Stored dataset items:
* Start *

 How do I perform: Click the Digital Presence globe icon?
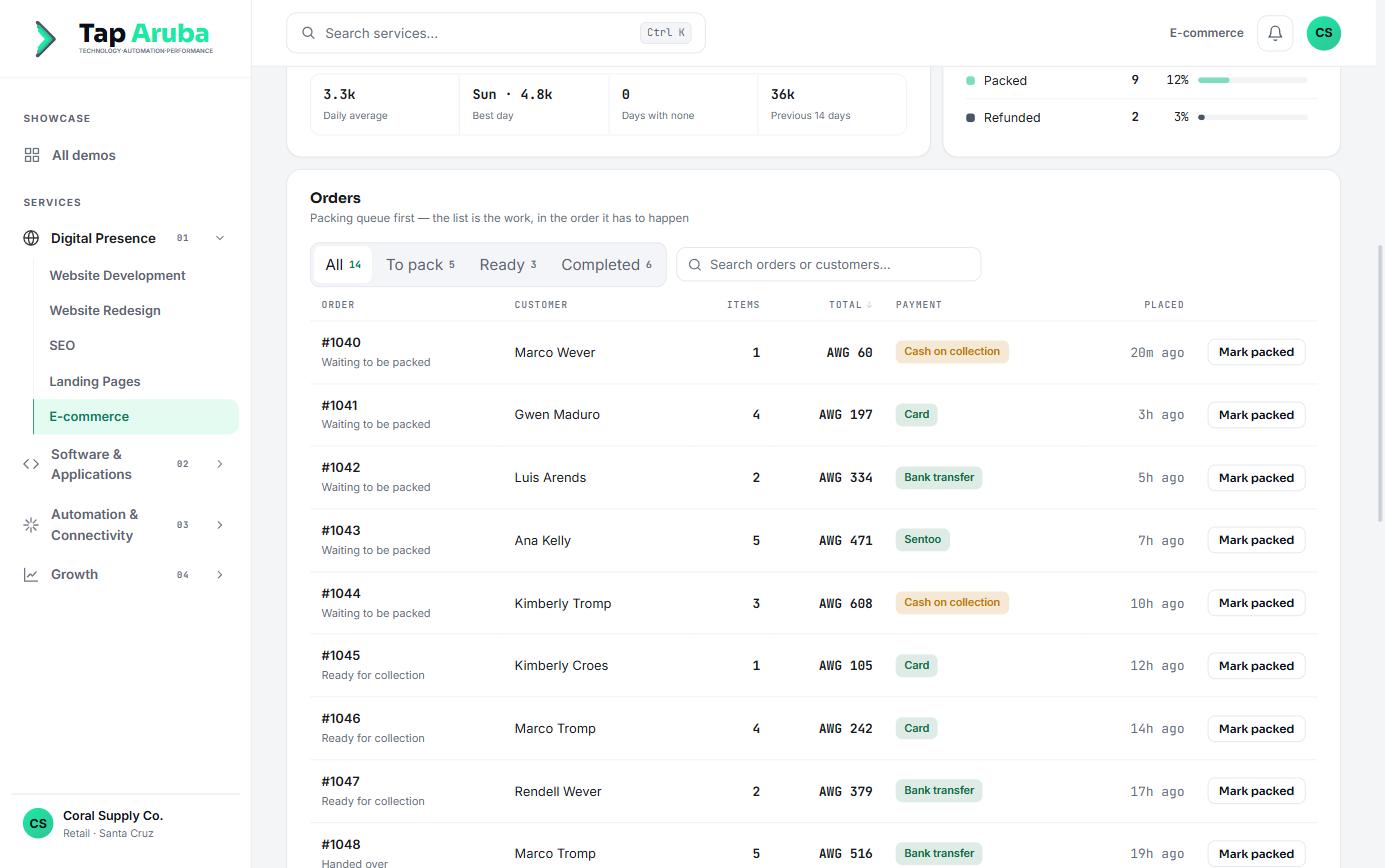(x=31, y=238)
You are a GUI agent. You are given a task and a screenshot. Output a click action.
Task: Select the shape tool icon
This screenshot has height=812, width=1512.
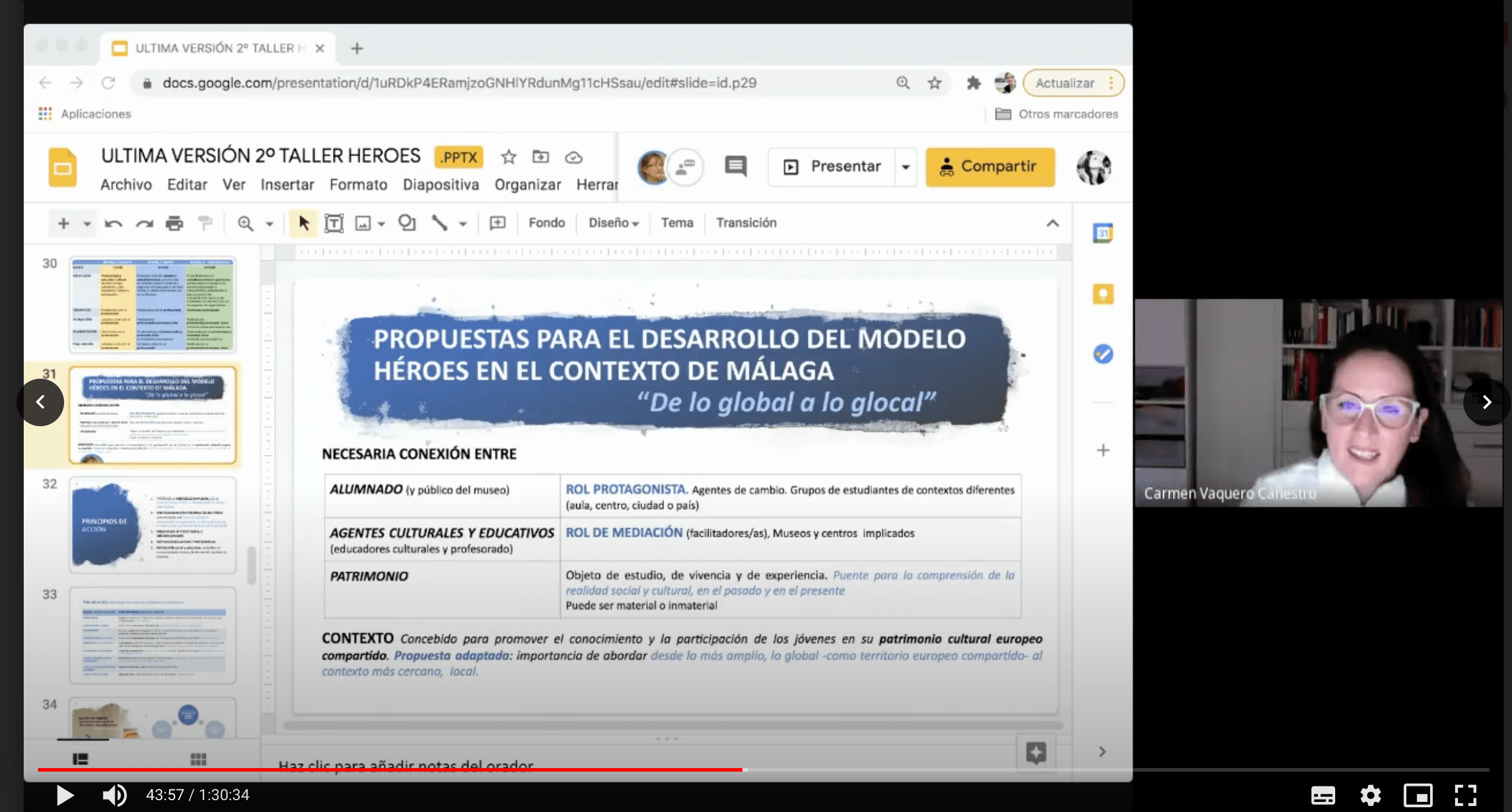coord(407,223)
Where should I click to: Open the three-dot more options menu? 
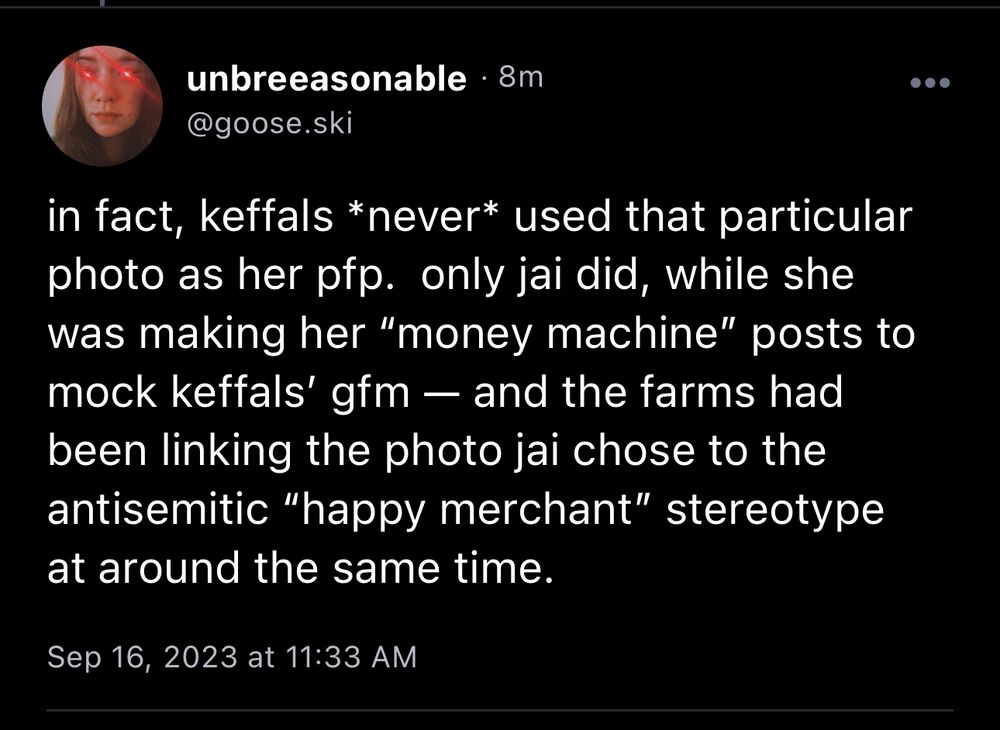click(x=930, y=81)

* End *

#### [WORK TO DO]
Rewrite the data above as a JSON list of strings with one string per line, skipping blank lines. Leave the pictures out.

#### [ANSWER TO THE EXERCISE]
[
  " How do I perform: Click the Digital Presence globe icon?",
  "(x=31, y=238)",
  "You are a GUI agent. You are given a task and a screenshot. Output a click action.",
  "Task: Select the shape tool icon",
  "This screenshot has height=812, width=1512.",
  "coord(407,223)",
  "Where should I click to: Open the three-dot more options menu? ",
  "click(x=930, y=81)"
]